- Val Verde Val Verde
- Coordinates: 30°50′4″N 97°14′52″W﻿ / ﻿30.83444°N 97.24778°W
- Country: United States
- State: Texas
- County: Milam
- Elevation: 427 ft (130 m)

Population (2000)
- • Total: 25
- Time zone: UTC-6 (Central (CST))
- • Summer (DST): UTC-5 (CDT)
- Area codes: 512 & 737
- GNIS feature ID: 1380702

= Val Verde, Texas =

Val Verde is an unincorporated community in Milam County, Texas, United States. According to the Handbook of Texas, the community had a population of 25 in 2000.

==History==
It was founded in 1868 and given the name Valverde after the Civil War fight that two Milam County companies fought in New Mexico. James Pittman Whittington gave the community land for a church and a cemetery. 25 people lived in Val Verde in 2000.

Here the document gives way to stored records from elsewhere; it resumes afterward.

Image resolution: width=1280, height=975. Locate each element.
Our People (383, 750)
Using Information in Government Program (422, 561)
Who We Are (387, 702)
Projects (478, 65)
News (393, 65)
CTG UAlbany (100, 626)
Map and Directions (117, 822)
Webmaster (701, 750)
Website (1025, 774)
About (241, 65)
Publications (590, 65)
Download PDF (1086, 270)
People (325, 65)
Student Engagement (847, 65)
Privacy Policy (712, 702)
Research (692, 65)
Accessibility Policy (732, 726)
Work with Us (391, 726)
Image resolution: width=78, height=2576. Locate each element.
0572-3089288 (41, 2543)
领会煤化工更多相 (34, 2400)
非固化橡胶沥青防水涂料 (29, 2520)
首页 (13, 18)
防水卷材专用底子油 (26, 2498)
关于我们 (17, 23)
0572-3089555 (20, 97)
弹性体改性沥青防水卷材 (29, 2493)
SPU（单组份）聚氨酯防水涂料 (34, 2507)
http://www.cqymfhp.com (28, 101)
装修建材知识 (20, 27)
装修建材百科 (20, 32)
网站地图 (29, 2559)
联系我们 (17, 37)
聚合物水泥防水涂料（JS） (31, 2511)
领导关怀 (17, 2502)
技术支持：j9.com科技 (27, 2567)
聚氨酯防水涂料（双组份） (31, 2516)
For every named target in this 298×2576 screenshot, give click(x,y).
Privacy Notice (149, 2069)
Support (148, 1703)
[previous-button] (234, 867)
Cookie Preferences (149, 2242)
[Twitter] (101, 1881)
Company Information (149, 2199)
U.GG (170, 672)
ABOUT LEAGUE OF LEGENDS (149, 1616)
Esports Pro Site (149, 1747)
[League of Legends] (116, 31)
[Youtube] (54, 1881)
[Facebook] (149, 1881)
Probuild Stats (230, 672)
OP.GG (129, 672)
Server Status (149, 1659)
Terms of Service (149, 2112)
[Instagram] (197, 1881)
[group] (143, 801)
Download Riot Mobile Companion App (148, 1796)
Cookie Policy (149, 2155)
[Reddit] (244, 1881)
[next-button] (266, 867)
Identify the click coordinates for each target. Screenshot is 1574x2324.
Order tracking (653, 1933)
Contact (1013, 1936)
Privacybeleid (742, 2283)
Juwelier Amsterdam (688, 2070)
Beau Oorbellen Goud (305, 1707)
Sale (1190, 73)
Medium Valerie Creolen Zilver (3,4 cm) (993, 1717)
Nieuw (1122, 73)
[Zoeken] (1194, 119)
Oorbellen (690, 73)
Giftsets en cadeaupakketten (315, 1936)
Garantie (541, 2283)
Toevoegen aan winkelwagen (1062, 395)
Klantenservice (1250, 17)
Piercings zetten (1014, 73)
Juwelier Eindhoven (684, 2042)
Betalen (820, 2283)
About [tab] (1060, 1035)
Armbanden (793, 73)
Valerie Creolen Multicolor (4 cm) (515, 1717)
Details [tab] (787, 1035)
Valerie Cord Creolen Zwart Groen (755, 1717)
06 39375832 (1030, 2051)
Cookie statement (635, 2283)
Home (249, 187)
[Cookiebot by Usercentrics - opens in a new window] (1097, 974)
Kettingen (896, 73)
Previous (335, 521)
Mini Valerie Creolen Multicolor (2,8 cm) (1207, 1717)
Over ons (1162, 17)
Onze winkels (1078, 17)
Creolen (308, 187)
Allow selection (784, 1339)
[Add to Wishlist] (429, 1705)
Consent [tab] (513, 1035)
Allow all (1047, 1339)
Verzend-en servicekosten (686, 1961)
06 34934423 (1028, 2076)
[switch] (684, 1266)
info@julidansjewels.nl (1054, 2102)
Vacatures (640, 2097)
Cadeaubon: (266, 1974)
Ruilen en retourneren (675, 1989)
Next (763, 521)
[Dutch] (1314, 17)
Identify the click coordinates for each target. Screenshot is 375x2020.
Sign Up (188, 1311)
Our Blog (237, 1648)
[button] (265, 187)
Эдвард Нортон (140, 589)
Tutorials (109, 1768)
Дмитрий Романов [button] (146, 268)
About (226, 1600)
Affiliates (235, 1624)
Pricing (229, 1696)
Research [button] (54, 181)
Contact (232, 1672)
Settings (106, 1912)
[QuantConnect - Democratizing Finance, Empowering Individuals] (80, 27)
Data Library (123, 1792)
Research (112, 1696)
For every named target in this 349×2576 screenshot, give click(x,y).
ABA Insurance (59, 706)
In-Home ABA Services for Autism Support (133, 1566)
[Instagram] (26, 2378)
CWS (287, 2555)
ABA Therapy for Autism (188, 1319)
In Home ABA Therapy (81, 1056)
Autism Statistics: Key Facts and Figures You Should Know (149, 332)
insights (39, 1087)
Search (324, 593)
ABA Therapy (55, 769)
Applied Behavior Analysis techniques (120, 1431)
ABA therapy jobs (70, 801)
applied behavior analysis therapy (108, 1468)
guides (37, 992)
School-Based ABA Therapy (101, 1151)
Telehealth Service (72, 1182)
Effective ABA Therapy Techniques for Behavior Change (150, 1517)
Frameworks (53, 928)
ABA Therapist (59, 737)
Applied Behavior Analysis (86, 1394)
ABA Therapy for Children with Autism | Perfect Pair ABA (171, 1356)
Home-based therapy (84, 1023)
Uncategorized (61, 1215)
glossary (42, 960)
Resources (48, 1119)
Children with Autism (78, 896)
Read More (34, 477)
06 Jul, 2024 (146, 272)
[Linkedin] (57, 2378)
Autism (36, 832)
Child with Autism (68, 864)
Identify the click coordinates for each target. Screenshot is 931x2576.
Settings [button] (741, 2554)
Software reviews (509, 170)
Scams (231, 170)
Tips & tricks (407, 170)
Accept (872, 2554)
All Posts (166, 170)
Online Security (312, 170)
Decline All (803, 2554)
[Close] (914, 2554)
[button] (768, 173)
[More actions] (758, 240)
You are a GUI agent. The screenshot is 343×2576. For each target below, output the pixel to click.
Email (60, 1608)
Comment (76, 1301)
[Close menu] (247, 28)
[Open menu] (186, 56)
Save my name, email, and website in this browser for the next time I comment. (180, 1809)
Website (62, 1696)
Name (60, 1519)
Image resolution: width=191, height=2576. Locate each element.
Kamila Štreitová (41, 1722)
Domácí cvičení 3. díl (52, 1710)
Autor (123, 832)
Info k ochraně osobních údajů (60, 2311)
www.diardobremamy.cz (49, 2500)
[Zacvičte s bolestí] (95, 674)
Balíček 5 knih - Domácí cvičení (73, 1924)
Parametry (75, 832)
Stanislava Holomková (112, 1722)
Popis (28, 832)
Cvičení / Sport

The community was featured in the Geoff Mack song I've Been Everywhere.

==Geography==
Val Verde is located on Farm to Market Road 437, 16 mi west of Cameron in western Milam County.

==Education==
In 1903, Val Verde had a school with one teacher and 26 students. In 1941, the Val Verde school district joined the Sharp district; however, in 1961, it separated from Sharp and split its territory between the Bell County districts of Holland and Rogers.